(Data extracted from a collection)
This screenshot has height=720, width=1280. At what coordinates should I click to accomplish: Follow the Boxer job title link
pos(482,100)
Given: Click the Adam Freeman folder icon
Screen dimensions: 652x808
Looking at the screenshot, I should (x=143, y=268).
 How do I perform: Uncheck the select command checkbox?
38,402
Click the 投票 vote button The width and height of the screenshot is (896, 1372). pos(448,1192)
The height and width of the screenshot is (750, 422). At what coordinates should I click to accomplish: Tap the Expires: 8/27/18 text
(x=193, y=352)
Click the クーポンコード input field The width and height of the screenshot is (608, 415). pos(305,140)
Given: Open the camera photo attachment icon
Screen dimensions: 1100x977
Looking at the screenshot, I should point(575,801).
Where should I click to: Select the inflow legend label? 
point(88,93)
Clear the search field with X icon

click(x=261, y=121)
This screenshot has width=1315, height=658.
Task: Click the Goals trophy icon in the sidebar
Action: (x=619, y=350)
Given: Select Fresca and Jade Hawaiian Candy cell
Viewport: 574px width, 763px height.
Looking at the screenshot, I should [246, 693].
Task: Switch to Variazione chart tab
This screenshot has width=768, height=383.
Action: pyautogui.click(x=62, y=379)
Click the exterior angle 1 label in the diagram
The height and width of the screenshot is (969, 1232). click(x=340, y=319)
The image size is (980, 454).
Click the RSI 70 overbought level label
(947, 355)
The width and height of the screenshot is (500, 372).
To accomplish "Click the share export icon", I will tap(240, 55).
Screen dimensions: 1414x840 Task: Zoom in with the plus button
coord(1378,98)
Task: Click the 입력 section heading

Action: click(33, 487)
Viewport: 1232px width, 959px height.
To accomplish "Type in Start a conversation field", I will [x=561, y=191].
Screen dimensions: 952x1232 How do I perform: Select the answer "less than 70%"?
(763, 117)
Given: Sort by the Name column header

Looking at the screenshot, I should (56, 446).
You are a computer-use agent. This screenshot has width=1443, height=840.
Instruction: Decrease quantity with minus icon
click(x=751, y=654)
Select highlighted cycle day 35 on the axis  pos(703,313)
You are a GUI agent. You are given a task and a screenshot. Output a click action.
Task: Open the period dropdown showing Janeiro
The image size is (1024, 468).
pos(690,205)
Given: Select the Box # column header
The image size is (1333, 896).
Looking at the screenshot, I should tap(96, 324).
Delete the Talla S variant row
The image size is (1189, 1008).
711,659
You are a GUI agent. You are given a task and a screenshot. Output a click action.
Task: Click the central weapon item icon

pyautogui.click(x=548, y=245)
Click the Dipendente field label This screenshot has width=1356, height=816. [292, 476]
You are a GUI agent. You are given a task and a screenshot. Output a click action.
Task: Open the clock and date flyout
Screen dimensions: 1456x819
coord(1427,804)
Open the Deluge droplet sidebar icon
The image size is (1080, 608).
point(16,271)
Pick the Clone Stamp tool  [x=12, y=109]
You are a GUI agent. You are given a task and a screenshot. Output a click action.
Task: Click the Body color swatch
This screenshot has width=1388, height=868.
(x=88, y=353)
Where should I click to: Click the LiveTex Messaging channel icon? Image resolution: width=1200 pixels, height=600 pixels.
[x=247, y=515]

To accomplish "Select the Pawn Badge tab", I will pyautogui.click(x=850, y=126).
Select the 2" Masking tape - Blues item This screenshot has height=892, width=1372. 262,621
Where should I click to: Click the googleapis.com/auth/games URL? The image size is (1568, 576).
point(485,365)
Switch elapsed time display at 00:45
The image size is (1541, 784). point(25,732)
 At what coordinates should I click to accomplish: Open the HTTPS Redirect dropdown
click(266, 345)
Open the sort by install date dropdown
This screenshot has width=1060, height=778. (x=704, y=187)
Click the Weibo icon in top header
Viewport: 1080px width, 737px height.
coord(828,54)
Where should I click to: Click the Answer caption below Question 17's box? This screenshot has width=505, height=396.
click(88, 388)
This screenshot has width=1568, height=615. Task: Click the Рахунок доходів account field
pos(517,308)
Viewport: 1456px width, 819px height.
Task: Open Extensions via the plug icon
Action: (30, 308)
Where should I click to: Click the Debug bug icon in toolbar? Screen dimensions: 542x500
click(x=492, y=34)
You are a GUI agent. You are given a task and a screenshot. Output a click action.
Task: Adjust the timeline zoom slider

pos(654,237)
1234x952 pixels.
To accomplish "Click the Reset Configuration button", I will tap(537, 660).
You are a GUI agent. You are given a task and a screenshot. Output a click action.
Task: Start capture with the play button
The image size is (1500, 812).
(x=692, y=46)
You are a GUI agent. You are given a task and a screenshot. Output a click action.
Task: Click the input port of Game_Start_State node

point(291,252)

■ **Brief**
Put every line of the listing above into a numbered list, omitting any blank lines.

■ **Result for this exercise**
1. This screenshot has height=720, width=1280. At what coordinates should I click to accomplish: Follow the Boxer job title link
2. pos(482,100)
3. Given: Click the Adam Freeman folder icon
4. Screen dimensions: 652x808
5. Looking at the screenshot, I should (x=143, y=268).
6.  How do I perform: Uncheck the select command checkbox?
7. 38,402
8. Click the 投票 vote button The width and height of the screenshot is (896, 1372). pos(448,1192)
9. The height and width of the screenshot is (750, 422). At what coordinates should I click to accomplish: Tap the Expires: 8/27/18 text
10. (x=193, y=352)
11. Click the クーポンコード input field The width and height of the screenshot is (608, 415). pos(305,140)
12. Given: Open the camera photo attachment icon
13. Screen dimensions: 1100x977
14. Looking at the screenshot, I should point(575,801).
15. Where should I click to: Select the inflow legend label? 
16. point(88,93)
17. Clear the search field with X icon
18. click(x=261, y=121)
19. This screenshot has width=1315, height=658.
20. Task: Click the Goals trophy icon in the sidebar
21. Action: (x=619, y=350)
22. Given: Select Fresca and Jade Hawaiian Candy cell
23. Viewport: 574px width, 763px height.
24. Looking at the screenshot, I should [246, 693].
25. Task: Switch to Variazione chart tab
26. This screenshot has width=768, height=383.
27. Action: pyautogui.click(x=62, y=379)
28. Click the exterior angle 1 label in the diagram
29. The height and width of the screenshot is (969, 1232). click(x=340, y=319)
30. The image size is (980, 454).
31. Click the RSI 70 overbought level label
32. (947, 355)
33. The width and height of the screenshot is (500, 372).
34. To accomplish "Click the share export icon", I will tap(240, 55).
35. Screen dimensions: 1414x840 Task: Zoom in with the plus button
36. coord(1378,98)
37. Task: Click the 입력 section heading
38. Action: click(33, 487)
39. Viewport: 1232px width, 959px height.
40. To accomplish "Type in Start a conversation field", I will [x=561, y=191].
41. Screen dimensions: 952x1232 How do I perform: Select the answer "less than 70%"?
42. (763, 117)
43. Given: Sort by the Name column header
44. Looking at the screenshot, I should (56, 446).
45. You are a computer-use agent. This screenshot has width=1443, height=840.
46. Instruction: Decrease quantity with minus icon
47. click(x=751, y=654)
48. Select highlighted cycle day 35 on the axis  pos(703,313)
49. You are a GUI agent. You are given a task and a screenshot. Output a click action.
50. Task: Open the period dropdown showing Janeiro
51. The image size is (1024, 468).
52. pos(690,205)
53. Given: Select the Box # column header
54. The image size is (1333, 896).
55. Looking at the screenshot, I should tap(96, 324).
56. Delete the Talla S variant row
57. The image size is (1189, 1008).
58. 711,659
59. You are a GUI agent. You are given a task and a screenshot. Output a click action.
60. Task: Click the central weapon item icon
61. pyautogui.click(x=548, y=245)
62. Click the Dipendente field label This screenshot has width=1356, height=816. [292, 476]
63. You are a GUI agent. You are given a task and a screenshot. Output a click action.
64. Task: Open the clock and date flyout
65. Screen dimensions: 1456x819
66. coord(1427,804)
67. Open the Deluge droplet sidebar icon
68. The image size is (1080, 608).
69. point(16,271)
70. Pick the Clone Stamp tool  [x=12, y=109]
71. You are a GUI agent. You are given a task and a screenshot. Output a click action.
72. Task: Click the Body color swatch
73. This screenshot has width=1388, height=868.
74. (x=88, y=353)
75. Where should I click to: Click the LiveTex Messaging channel icon? Image resolution: width=1200 pixels, height=600 pixels.
76. [x=247, y=515]
77. To accomplish "Select the Pawn Badge tab", I will pyautogui.click(x=850, y=126).
78. Select the 2" Masking tape - Blues item This screenshot has height=892, width=1372. 262,621
79. Where should I click to: Click the googleapis.com/auth/games URL? The image size is (1568, 576).
80. point(485,365)
81. Switch elapsed time display at 00:45
82. The image size is (1541, 784). point(25,732)
83.  At what coordinates should I click to accomplish: Open the HTTPS Redirect dropdown
84. click(266, 345)
85. Open the sort by install date dropdown
86. This screenshot has width=1060, height=778. (x=704, y=187)
87. Click the Weibo icon in top header
88. Viewport: 1080px width, 737px height.
89. coord(828,54)
90. Where should I click to: Click the Answer caption below Question 17's box? This screenshot has width=505, height=396.
91. click(88, 388)
92. This screenshot has width=1568, height=615. Task: Click the Рахунок доходів account field
93. pos(517,308)
94. Viewport: 1456px width, 819px height.
95. Task: Open Extensions via the plug icon
96. Action: (30, 308)
97. Where should I click to: Click the Debug bug icon in toolbar? Screen dimensions: 542x500
98. click(x=492, y=34)
99. You are a GUI agent. You are given a task and a screenshot. Output a click action.
100. Task: Adjust the timeline zoom slider
101. pos(654,237)
102. 1234x952 pixels.
103. To accomplish "Click the Reset Configuration button", I will tap(537, 660).
104. You are a GUI agent. You are given a task and a screenshot. Output a click action.
105. Task: Start capture with the play button
106. The image size is (1500, 812).
107. (x=692, y=46)
108. You are a GUI agent. You are given a task and a screenshot. Output a click action.
109. Task: Click the input port of Game_Start_State node
110. point(291,252)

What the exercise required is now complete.